• What the task requires
Continue the article on gender inequality in marketing below, starting after its last sentence.

• Extract to read
Gender Inequality in Marketing
Catherine Coleman investigates the link between marketing campaigns and inequalities women experience in economic markets.
Gender Inequality in Marketing
Catherine Coleman investigates the link between marketing campaigns and inequalities women experience in economic markets.
Before the 2014 World Cup in Brazil, Adidas designed a shirt depicting a bikini-clad cartoon woman with Barbie-doll proportions. Underneath the grinning woman were the words “Lookin’ to Score.” Fearing the design exploited the nation’s reputation for prostitution, Brazil’s tourism board campaigned successfully to have the shirt removed from stores.
Presenting women as sexual objects in advertisements is nothing new, said Catherine Coleman, associate professor of strategic communication. Her research includes how marketing and advertising influence consumer notions of gender roles.
Coleman is part of a team studying the link between marketing campaigns and inequalities that women, as both consumers and producers, experience in economic markets. The team’s 2016 paper, “Gender Justice and the Market: A Transformative Consumer Research Perspective,” published in the Journal of Public Policy & Marketing, led to the creation of the gender justice framework. The new approach is a lens for examining complex problems and solutions to imbalances between men and women.

• Provided material

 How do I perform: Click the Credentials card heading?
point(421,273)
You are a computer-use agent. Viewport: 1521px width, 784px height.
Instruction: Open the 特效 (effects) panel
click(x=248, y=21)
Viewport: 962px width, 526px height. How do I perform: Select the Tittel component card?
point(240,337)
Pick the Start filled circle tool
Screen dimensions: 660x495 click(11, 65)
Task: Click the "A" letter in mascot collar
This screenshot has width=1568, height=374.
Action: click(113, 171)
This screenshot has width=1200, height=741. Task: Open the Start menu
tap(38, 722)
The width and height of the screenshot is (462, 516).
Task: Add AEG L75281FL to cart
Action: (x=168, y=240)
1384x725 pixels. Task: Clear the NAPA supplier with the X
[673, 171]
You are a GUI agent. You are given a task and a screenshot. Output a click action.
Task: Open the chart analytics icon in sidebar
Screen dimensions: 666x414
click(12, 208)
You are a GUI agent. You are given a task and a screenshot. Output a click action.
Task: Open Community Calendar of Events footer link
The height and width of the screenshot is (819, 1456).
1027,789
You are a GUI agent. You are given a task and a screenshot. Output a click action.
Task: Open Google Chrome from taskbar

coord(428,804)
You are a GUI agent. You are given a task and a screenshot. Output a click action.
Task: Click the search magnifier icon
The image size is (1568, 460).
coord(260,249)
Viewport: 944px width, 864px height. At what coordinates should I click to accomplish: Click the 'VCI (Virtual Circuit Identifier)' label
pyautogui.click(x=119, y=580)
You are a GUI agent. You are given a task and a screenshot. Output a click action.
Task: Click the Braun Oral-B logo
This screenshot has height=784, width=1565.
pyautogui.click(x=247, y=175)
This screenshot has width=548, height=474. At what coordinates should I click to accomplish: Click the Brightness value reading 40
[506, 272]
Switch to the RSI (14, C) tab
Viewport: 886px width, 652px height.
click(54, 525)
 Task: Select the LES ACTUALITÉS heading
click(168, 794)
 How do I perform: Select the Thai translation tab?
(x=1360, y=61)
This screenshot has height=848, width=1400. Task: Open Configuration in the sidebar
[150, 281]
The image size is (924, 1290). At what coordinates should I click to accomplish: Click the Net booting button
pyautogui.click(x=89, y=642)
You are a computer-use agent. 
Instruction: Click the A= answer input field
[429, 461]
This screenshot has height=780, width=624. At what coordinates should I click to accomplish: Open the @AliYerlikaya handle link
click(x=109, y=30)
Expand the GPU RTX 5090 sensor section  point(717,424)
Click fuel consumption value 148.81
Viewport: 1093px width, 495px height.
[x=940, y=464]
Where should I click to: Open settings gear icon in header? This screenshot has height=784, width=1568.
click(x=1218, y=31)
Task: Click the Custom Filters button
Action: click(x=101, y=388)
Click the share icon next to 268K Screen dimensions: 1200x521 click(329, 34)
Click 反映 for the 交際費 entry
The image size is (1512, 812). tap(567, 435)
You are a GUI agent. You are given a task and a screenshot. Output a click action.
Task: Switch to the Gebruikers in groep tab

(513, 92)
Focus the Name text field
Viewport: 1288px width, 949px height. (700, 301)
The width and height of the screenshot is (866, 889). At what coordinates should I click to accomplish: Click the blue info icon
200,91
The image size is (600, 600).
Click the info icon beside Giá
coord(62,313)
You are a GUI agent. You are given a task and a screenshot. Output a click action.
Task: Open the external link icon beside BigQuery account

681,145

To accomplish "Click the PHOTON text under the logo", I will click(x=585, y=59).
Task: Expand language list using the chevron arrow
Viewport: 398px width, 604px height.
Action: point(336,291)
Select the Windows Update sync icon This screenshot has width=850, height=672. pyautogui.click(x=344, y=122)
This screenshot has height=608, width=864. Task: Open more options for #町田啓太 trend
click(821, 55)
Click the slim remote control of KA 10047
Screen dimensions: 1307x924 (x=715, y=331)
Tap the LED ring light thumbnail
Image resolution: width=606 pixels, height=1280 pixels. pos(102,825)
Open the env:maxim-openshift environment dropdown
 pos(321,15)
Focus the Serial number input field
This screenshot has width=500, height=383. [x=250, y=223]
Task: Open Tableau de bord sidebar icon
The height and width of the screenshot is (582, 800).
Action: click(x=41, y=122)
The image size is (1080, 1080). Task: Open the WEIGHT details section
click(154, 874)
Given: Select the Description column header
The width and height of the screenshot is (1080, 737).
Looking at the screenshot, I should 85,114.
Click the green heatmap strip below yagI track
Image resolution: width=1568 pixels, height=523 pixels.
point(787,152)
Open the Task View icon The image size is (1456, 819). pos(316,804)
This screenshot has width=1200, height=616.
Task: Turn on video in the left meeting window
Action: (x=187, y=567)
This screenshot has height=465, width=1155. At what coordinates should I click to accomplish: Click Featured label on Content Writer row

• The answer
The researchers’ framework draws from or applies three prominent theories to examine what might cause and perpetuate gender inequalities. The professor said approaching policy or research through a single lens can address problems in one place but could lead to others elsewhere. For example, legalizing and regulating prostitution might empower women financially but consequently increase the objectification of women’s bodies.
After developing the gender justice framework, Coleman and her team applied it to sex tourism to demonstrate how the approach can analyze a global issue. Sex tourism typically involves impoverished women with few employment options and is prevalent in Thailand, Brazil, the Dominican Republic, the Philippines and Kenya.
Coleman was the advertising specialist on a team of marketing scholars. Linda Tuncay Zayer, an associate professor of marketing at Loyola University Chicago and one of Coleman’s co-authors, said the perspective that Coleman provides is “invaluable. … We can look at the same problem and approach it from different angles, which ultimately makes the work stronger.”
The team’s paper concludes with a call for policymakers and academic researchers to apply the wide perspective proposed in the gender justice framework when attempting to make women more equitable consumers and producers in the marketplace.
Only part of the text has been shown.